2. The proposals involve placement of numerous point source O2 emitters throughout the capillary bed in conjunction with the existing erythrocyte population. These extra emitters are functionally equivalent to red blood cells whose CO2 transport and acid-buffering capabilities have been selectively disabled. Their addition to the blood pushes respiratory gas equilibrium toward higher CO2 tension and elevated hydrogen ion concentration, which could lead to carbon dioxide toxicity and acidosis (hypercapnia), especially in anemic, nonrespiratory, or ischemic patients, and to hyperoxic hemolysis and other complications.

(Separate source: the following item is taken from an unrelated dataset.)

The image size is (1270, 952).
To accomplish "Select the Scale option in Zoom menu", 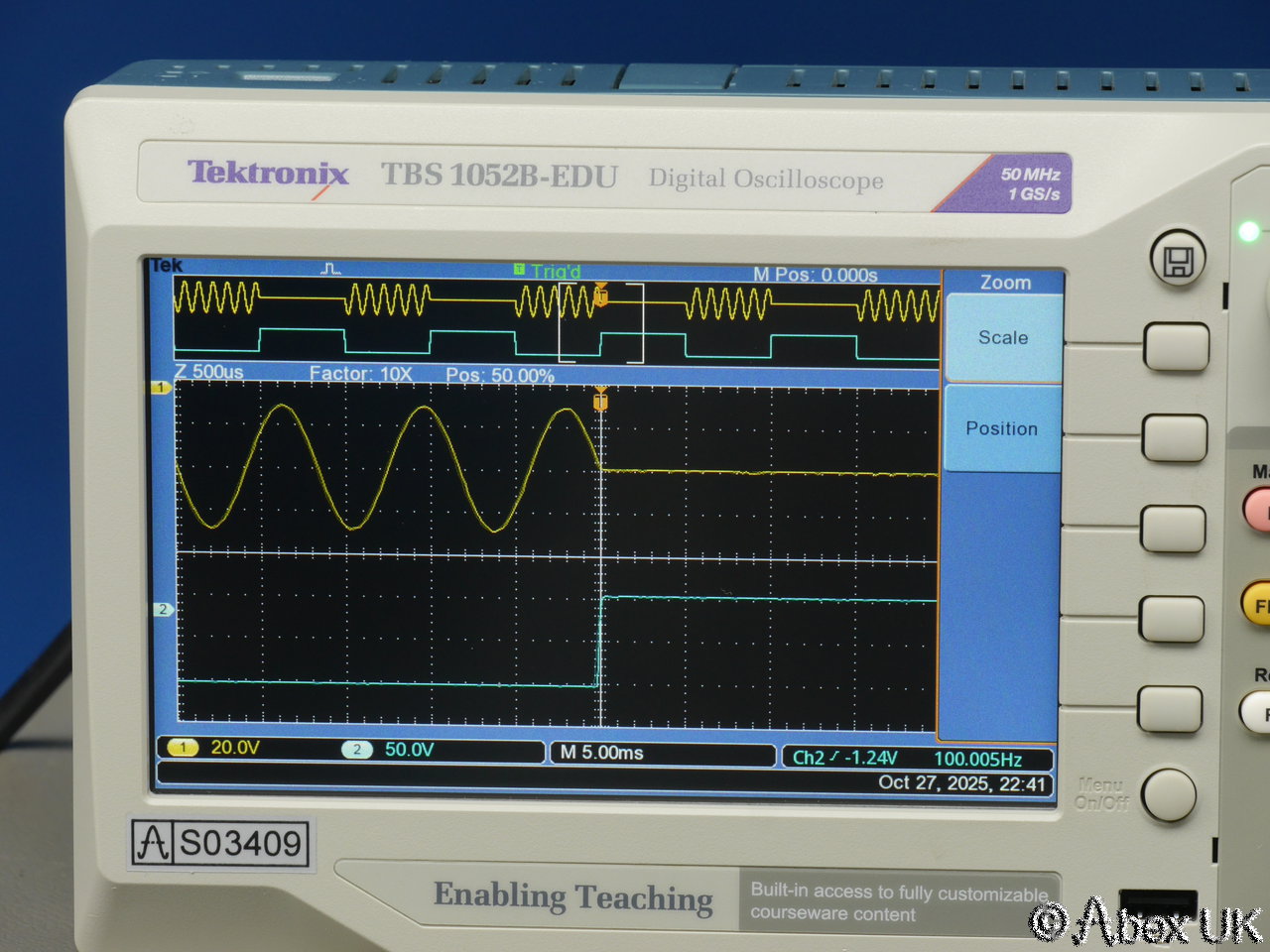I will point(1003,337).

Neither problem may be overcome using passive systems alone. The easiest way to extend duration is to provide for recharging the microvessels with oxygen gas, preferably via the lungs.The easiest way to prevent carbon dioxide toxicity is to provide additional tankage for CO2 transport and some active means for gas loading at the tissues and unloading at the lungs. Note that physically stored CO2 makes no net addition to blood acidity. Respirocytes operating in the absence of red cells would generate little CO2-related acidity. Proper blood pH could probably be maintained by the kidneys alone.
MOLECULAR SORTING ROTORS
The key to successful respirocyte function is an active means of conveying gas molecules into, and out of, pressurized microvessels and it can be done by Molecular sorting rotor .Each rotor has binding site "pockets" along the rim exposed alternately to the blood plasma and interior chamber by the rotation of the disk. Each pocket selectively binds a specific molecule when exposed to the plasma. Once the binding site rotates to expose it to the interior chamber, the bound molecules are forcibly ejected by rods thrust outward by the cam surface.